Par ailleurs, l'argument consistant à reprocher encore à l'ORP de ne pas avoir avisé la recourante du fait que l'employé représenterait un "cas à problèmes" n'est pas étayée et ne résulte pas du dossier. Un tel grief, à supposer qu'il soit pertinent, est partant irrecevable.

5.                                Au vu de ce qui précède, l'autorité intimée était fondée à confirmer la révocation de la décision d'octroi d'ACIT au vu de la résiliation injustifiée du contrat de travail pendant la période pour laquelle ces allocations avaient été allouées (art. 36 Lemp et 16 RLemp). Le recours doit dès lors être rejeté et la décision attaquée confirmée.

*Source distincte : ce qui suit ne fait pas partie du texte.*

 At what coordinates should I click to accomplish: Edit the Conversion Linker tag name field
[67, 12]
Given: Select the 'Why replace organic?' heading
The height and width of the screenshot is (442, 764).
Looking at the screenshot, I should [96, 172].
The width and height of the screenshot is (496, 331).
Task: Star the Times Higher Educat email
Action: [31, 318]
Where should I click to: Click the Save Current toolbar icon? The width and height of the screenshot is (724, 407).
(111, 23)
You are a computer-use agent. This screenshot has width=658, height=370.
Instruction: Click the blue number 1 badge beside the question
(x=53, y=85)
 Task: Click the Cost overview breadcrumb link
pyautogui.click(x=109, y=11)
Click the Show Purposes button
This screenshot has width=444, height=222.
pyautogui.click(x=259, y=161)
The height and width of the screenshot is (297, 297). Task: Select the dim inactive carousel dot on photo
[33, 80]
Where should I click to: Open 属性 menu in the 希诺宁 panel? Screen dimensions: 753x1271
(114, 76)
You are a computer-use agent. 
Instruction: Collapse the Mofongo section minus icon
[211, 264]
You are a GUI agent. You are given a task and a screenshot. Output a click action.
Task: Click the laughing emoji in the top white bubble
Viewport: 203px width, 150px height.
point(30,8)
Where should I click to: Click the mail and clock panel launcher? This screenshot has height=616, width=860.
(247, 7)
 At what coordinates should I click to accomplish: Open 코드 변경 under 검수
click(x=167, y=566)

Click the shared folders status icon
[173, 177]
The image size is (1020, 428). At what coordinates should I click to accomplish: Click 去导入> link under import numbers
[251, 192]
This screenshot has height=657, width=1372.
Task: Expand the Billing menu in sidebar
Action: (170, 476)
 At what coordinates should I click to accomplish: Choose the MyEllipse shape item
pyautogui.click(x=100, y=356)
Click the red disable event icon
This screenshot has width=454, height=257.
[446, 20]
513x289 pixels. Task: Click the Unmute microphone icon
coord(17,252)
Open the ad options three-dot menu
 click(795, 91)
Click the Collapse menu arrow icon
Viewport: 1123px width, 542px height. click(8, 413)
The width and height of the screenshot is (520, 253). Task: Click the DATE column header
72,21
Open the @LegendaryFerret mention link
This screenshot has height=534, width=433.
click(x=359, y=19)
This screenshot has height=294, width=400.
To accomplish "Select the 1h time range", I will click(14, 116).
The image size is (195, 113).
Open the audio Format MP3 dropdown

Le présent arrêt peut être rendu sans frais ni dépens.

 

 


Par ces motifs
la Cour de droit administratif et public

du Tribunal cantonal
arrête:

 

I.                                   Le recours est  rejeté.

II.                                 La décision rendue le 25 septembre 2008 par le Service de l'emploi est confirmée.

III.                                Le présent arrêt est rendu sans frais ni dépens.

Lausanne, le 12 août 2009

 

                                                         La présidente:                                 


 

 

 

 

                                                                                                                 

Le présent arrêt est communiqué aux destinataires de l'avis d'envoi ci-joint.

 

Il peut faire l'objet, dans les trente jours suivant sa notification, d'un recours au Tribunal fédéral (Cours de droit social, Schweizerhofquai 6, 6004 Lucerne). Le recours s'exerce conformément aux articles 40 ss et 95 ss de la loi du 17 juin 2005 sur le Tribunal fédéral (LTF - RS 173.110). Il doit être rédigé dans une langue officielle, indiquer les conclusions, les motifs et les moyens de preuve, et être signé. Les motifs doivent exposer succinctement en quoi l’acte attaqué viole le droit. Les pièces invoquées comme moyens de preuve doivent être jointes au mémoire, pour autant qu’elles soient en mains de la partie; il en va de même de la décision attaquée.